Emre Belözoğlu için ise şunu söylemek isterim. Liderlik doğuştan gelen bir özelliktir, kaptanlık ise farklı bir vasıf. Malesef Emre bunun ikisini de karşılayamıyor, bunun bir imzası da bu maçta atılmış oldu.
İkinci yarıda Gökhan Gönül ve Kazım'ın oyuna girmesi ise sağ kanatta bir etkiden söz ettirdi ama golcü sıkıntısının olması da pozisyonları olumlu değerlendirmemizin önünde engel oldu. Zaten iyi durumda olmadığımız, henüz hazır değiliz mesajını fazlasıyla verdiğimiz şu günde mücadeleyi de sağlayamayınca, bir de 10 kişi kalınca ortaya bundan fazlası çıkmıyor. Tabii Türkiye'nin 2011'de oynadığı ilk hazırlık maçı bu ve yeniden yapılanıyor dediğimiz şu yeni ekibin de henüz ikinci kez bir araya gelmesi. Güney Kore ise daha hazır bir takım, 2011'de Asya Şampiyonasındaydı bu kadro ve bize göre daha organize olmaları normal.

Herkes yeniden yapılanma, yeni felsefe uğruna 2012'yi gözden çıkarabilecek yapıda değil.
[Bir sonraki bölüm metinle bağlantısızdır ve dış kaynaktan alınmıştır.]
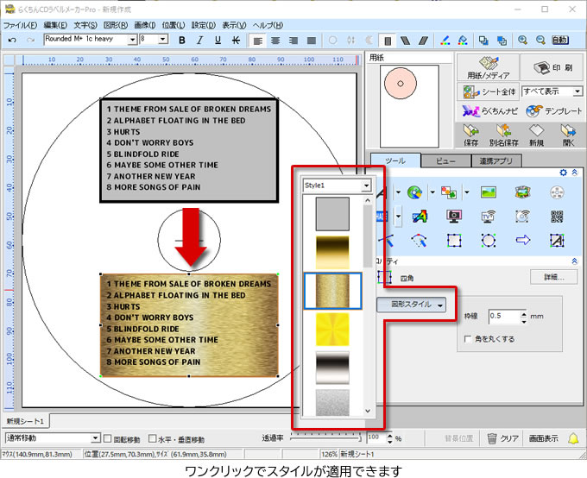Open the Rounded M+ font dropdown
587x478 pixels.
(x=132, y=40)
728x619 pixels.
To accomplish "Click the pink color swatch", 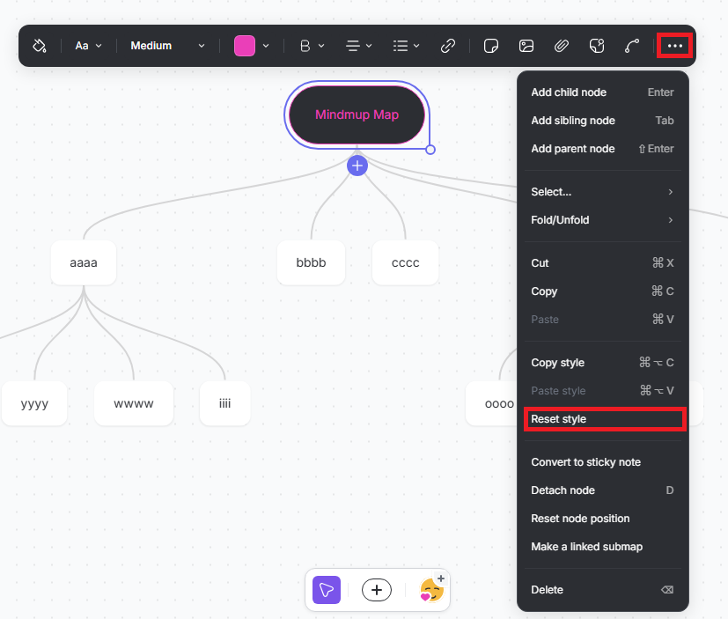I will coord(245,46).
Mutlaka büyük eleştiriler gelecek ve Hiddink'in koltuğunu sallayacaklar. Bu güvensiz ortamda da ne kadar başarı gelir bilinmez.
Stat: Hüseyin Avni Aker
Hakemler: Sergii Boiko, Oleg Pluzhnyk, Sergii Bekker (Ukrayna)
Türkiye: Volkan, Servet, Serdar Kesimal, İsmail Köybaşı,
Sabri (Dk. 78 Yiğit), Serkan (Dk. 45 Gökhan Gönül), Emre, Hamit (Dk. 59 Burak), Selçuk, Mehmet Ekici (Dk. 59 Tunay), Umut (Dk. 45 Kazım)
Güney Kore: Jun Sung Ryong, Hwang Jae Won, Hong Jeong Ho, Lee Yong Rae (Dk. 87 Choi Hyo Jin ), Ji Dong Won (Dk. 83 Kim Shin Wook), Park Chu Young, Hong Chul, Koo Ja Cheol (Dk. 83 Yoon Bitgaram ), Lee Jung Soo, Ki Sung Yueng, Nam Tae Hee (Dk. 69 Choi Sung Kuk)
Sarı kartlar: Dk. 59 Emre, Dk. 71 Burak (Türkiye) Dk. 31 Hong Jeong Ho, Dk. 59 Koo Ja Cheol (Güney Kore)
Kırmızı kart: Dk. 60 Emre (Türkiye)
Maçın skorunu falan geçtim hadi de, Türkiye-G.Kore dost bilirdim. Hepimiz dost bilirdik hatta. Futboldan çok savaş vardı. Kartlar havada uçuştu. Servet falan absürüt yere adamları itiyor kakıyor.